Their low status also sees them treated with scorn and mistrust by many Thais.

Suu Kyi, who is Myanmar’s de facto leader despite being barred from the presidency, vowed to support migrants in discussions during her three-day trip.

“I want to hear the voices from our nationals. Please speak openly about we
can do for you and what you expect,” she said.

But she did not field questions from reporters in keeping with the tight control she has exerted over political messaging since her party took power in April.

Thai police struggled to hold back a boisterous thousands-strong crowd of migrant workers, many holding aloft framed photos of the nation’s star politician while chanting “Mother Suu, Mother Suu”.

Although cocooned by security guards, crowds craned to grab a fleeting glimpse of a politician who strides over Myanmar’s democracy movement and exerts a powerful moral force among her countrymen wherever they are.
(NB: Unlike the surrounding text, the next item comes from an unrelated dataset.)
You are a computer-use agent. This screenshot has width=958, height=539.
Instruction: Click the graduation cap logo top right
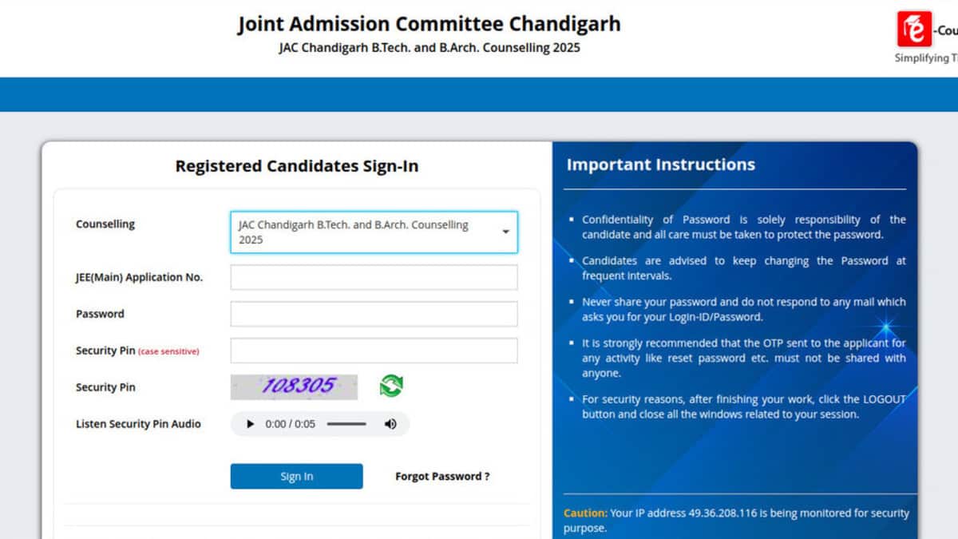(x=915, y=30)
“I am so happy, I love Aung San Suu Kyi… today is the first time I have seen her,” said 32-year-old Banyar Taik, who works at a tuna processing plant.

Suu Kyi enjoys a peerless status to many Myanmar people who see her as symbol of defiance through the dark junta years and a beacon of hope.

Her visit “fills me with hope,” Myanmar migrant Thon Barami, 50, told AFP at the scruffy port, which is a hub for Thailand’s huge seafood industry and home to more than 100,000 low-paid Myanmar labourers.

“We have problems here in Thailand. She might help us with labour rights… people all around the world will listen to her,” she added.

The fishing sector has been battered by revelations of the use of slave labour and the widespread exploitation of workers.

The scandals have prompted threats of sanctions by the European Union – a key market for the multi-billion-dollar Thai seafood industry.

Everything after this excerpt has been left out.